I wore what felt good on my body. I hung up my ballet slippers and laced up my soccer cleats. I entered the spelling bee—and crushed it. I won a speech competition. Yup, I let my voice boom without any concern of what others thought. 

But then hills grew on my chest and my hips widened. Overnight, it felt like people had opinions. I grew too loud. I should be wearing this, not that. I was too much—of everything. 

So, slowly, I began to listen to the outside world more and my inner spirit less. I grinded through high school, college, young adulthood, and even early motherhood doing whatever society expected of me. Even when I knew breastfeeding wasn’t for me and my baby, I kept trying (and struggling) because I felt judged by everyone. I signed my kids up for far too many activities—overscheduling all of us because that’s what everyone else did. We grew tired. And honestly, it didn’t feel like we were living. It felt more like a mad dash, only on a hamster wheel. 

As I neared 40, though, I began to hear my inner child again. My boldness quietly began to surge again. 

And it felt good. 

Then the pandemic hit. And the world stopped. 

My little family of four found ourselves immersed outside. Like so many, we had nowhere else to go, after all. Nature nurtured our spirits so much, in fact, that we decided to homeschool for a year. So, we road-schooled from Metro-Detroit, Michigan to the mountains of North Carolina and Virginia. We found solace in the forests and along the shores of northern Michigan. 

We began to live. 

And Mother Nature gave us the freedom to do it. 

I watched my kids’ curiosity flourish. They’d stop along a trail to observe a snail inching through the mud or a mushroom on a log. They also became brave, climbing trees, boulders, and mountains. And, they were free, too. Stomping in the mud, squealing rolling down the sand dunes, and running through the forests. 

Watching my children come alive, made my inner child come alive, too. My voice grew from a whisper to a roar. I knew in my heart we couldn’t go back to our old life. So, I began to trust myself—just like I did when I was a little girl. 

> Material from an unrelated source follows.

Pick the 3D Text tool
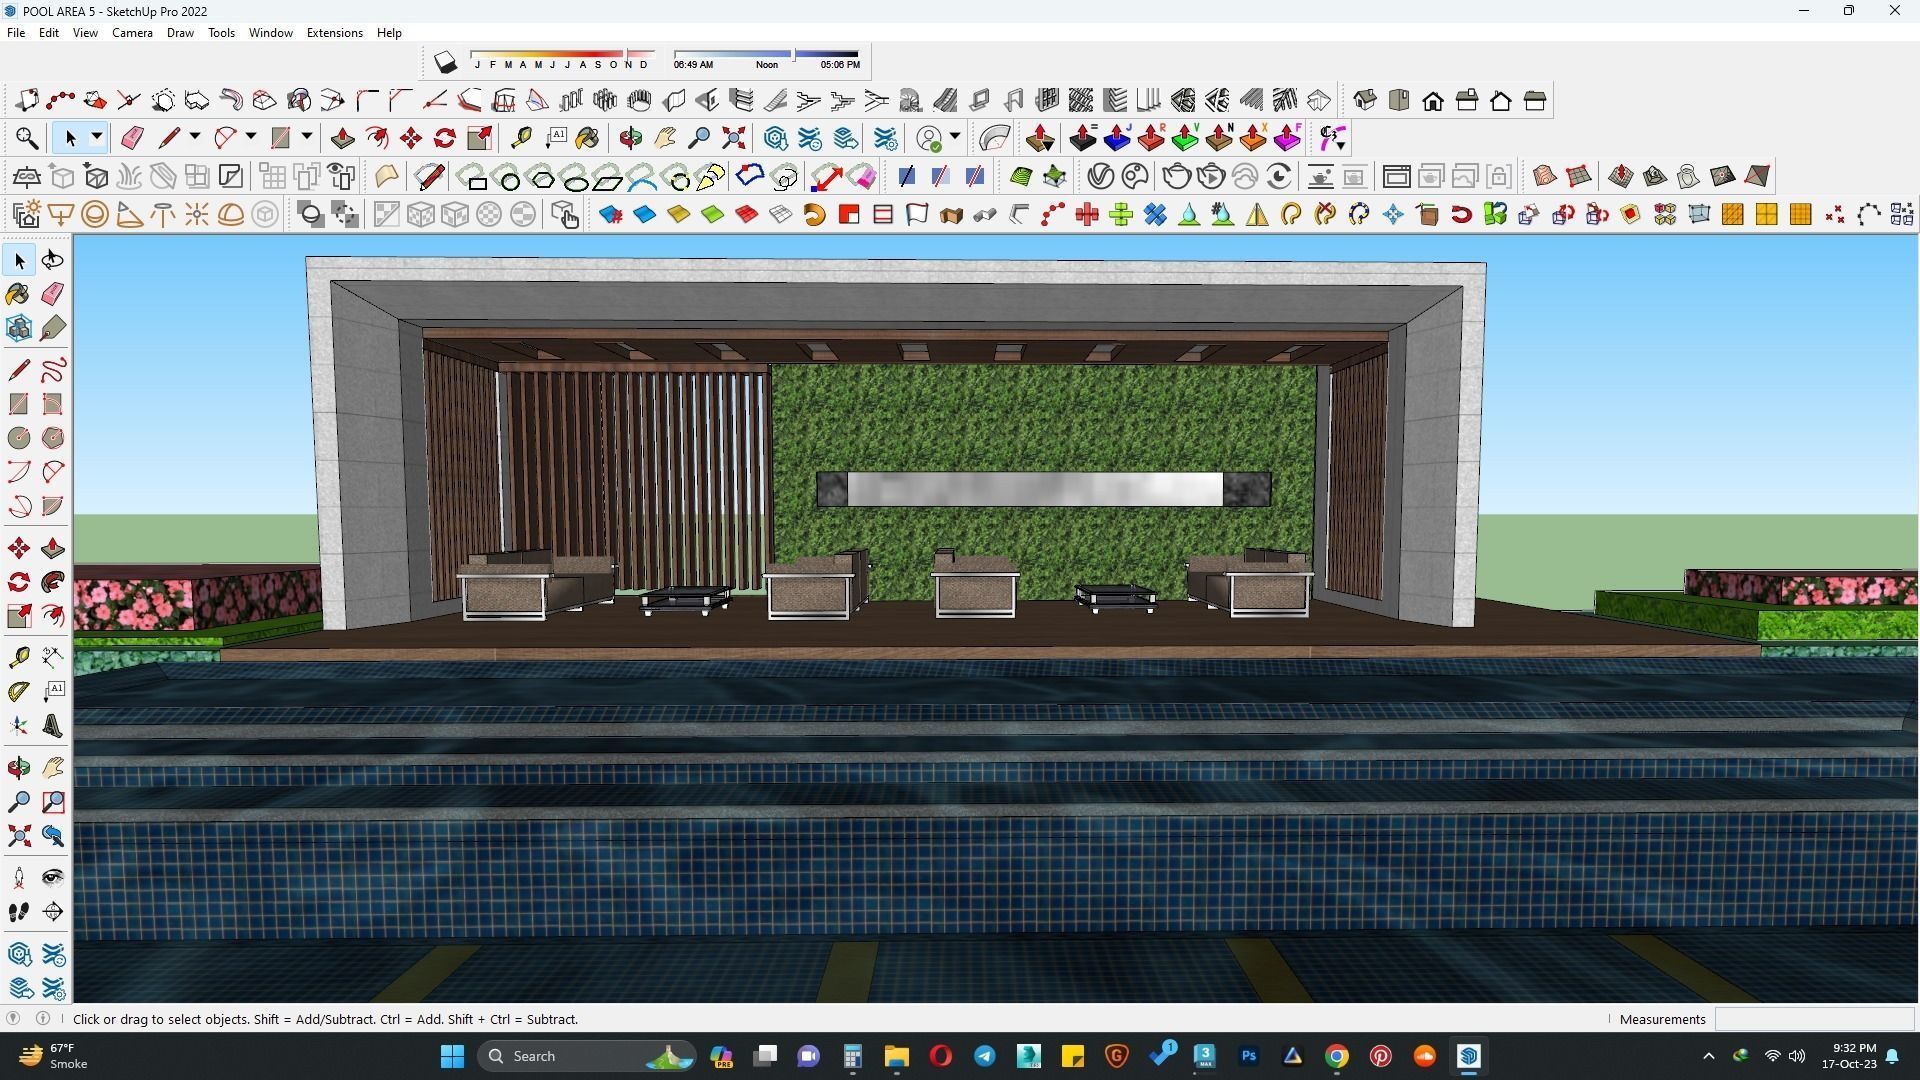The height and width of the screenshot is (1080, 1920). (x=53, y=727)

I started researching outdoor schools and best places to live an outdoor lifestyle in our state. As a family, we talked about the possibility of moving, visited schools and towns, and did a lot of contemplating. 

But in my heart, I knew we had to go. To be among the trees. To let the waves of Lake Michigan calm our spirits. We had to go. 

So, for the first time since I was that brave little girl, I encouraged my family to make a bold move. And we did. We uprooted our life to settle three hours north. 

Now that we’ve been settled for a few months, it already feels like home. I knew that it was the thing to do. I just needed to trust myself—listen to my own inner voice. Just like I did when I was the loud girl with the booming voice. 

Perhaps your bold move isn’t moving. Maybe it’s going back to school to get a degree, leaving an unhealthy marriage, changing careers, trying to have another baby. Whatever it is, pretend you’re that little girl again. She’ll guide you. I’m telling you; she’ll guide you. 

And you know what? That little girl will be proud. So damn proud.